ASP.NET Tips: How to use DebugDiag to track down where a performance problem is coming from


We recently had a case where the customer was having performance problems.  They were seeing requests take a few minutes to return and didn’t know what was happening.  So they took some dumps while the problem was happening.  So we ran this dump through DebugDiag using the Crash/Hang script and looked at the output.  The first thing we noticed was this:


1 client connection(s) in IIS_COM+__…Dump.dmp
have been executing a request for more than 90 seconds.

So we had a long running request.  So we looked to see what it was and saw:


Client connection from xxx.xxx.xxx.xxx:2449 to xxx.xxx.xxx.xxx:443
POST request for /xxxx/xxxx
HTTP Version HTTP/1.1
SSL Request False
Time alive 00:02:46
QueryString
Request mapped to
HTTP Request State HTR_READING_CLIENT_REQUEST
Native Request State NREQ_STATE_PROCESS

So we have a request that ran for 2 minutes and 46 seconds before the dump was taken.  So we go to dig into this and we see in the summary this:


The following threads in IIS_COM+__…Dump.dmp
are making a COM call to thread with system id 3760 in process 3428

( 74 77 )

1.92% of threads blocked


So these threads are calling another process.  Since it is a dllhost.exe process that we captured when we got the IIS hang dumps from DebugDiag, we can analyze that also.  With this dump, we do the same thing and find in the summary:


The following threads in IIS_COM+__…Dump.dmp
are waiting on data to be returned from another server via WinSock.

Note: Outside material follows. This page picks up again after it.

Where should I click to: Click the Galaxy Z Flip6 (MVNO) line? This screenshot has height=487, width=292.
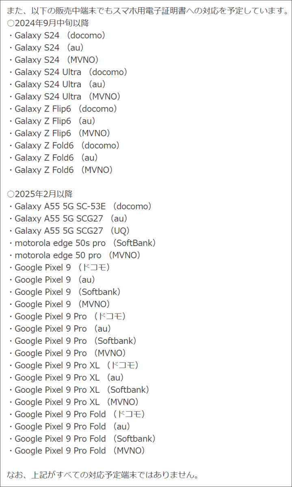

The call to WinSock originated from mseidrda!DRDASectionSetParameter+22b2
and is destined for port 5021 at IP address 10.254.1.12

( 10 11 )

1.53% of threads blocked


Looking at this thread we see:


Thread 10 – System ID 204
Entry point comsvcs!CSTAThread::WorkerLoop
Create time 4/25/2008 5:58:00 AM
Time spent in user mode 0 Days 00:01:20.734
Time spent in kernel mode 0 Days 00:00:17.578

This thread is waiting on data to be returned from another server via WinSock.

The call to WinSock originated from mseidrda!xxxx+22b2 and is destined for port 5021 at IP address xxx.xxx.xxx.xxx

Function Source
ntdll!KiFastSystemCallRet
ntdll!NtWaitForSingleObject+c
mswsock!SockWaitForSingleObject+19d
mswsock!WSPRecv+203
ws2_32!WSARecv+77
wsock32!recv+31
mseidrda!xxxx+22b2
mseidrda!xxxx+2920

Socket properties:
Source Port 1058
Destination IP xxx.xxx.xxx.xxx
Destination Port 5021


So this doesn’t get us to the actual answer of what is happening, but it does allow us to see that our web server is calling COM and COM is making a call across a socket to another server and we are waiting on that.  So now what is left is to track down what this IP address maps to and see why the calls around returning right away.


I may update this post with the rest if people are interested.  But the important part is being able to narrow down where the problem is.  Then you can use the right tools and troubleshoot the correct area.


kick it on DotNetKicks.com

Comments (7)

  1. You’ve been kicked (a good thing) – Trackback from DotNetKicks.com

  2. Narrowing down a problem is sometimes the hardest part of troubleshooting.  Learn how DebugDiag

  3. We got some really good answers to this quiz.  I am going to give my answer but it isn’t the only

  4. Joshi says:

    Hey Tom, I wanted to know what is the impact on the server when we capture dumps using Debugdiag, Especially when we enable leak track

  5. Debugdiag doesn’t have much impact other then the CPU and hard drive space needed to create the dump.  Enabling Leak Track is a bit more.  As it will track any allocations that happen, but it will only be in that process.  The impact on the server should be minimal.

  6. Roberto Santoro says:

    Hey Tom,

    I’m sorry but I don’t understand how do you find out which is the thread which is executing the long running request (basically how do you go from step 2 to step 3.

    Thanks,

    Roberto.

  7. Roberto,

    You get the client connections list in the debug diag report and you just look for one that has been running for a long time.  Like that request had been running for 2 minutes and 46 seconds.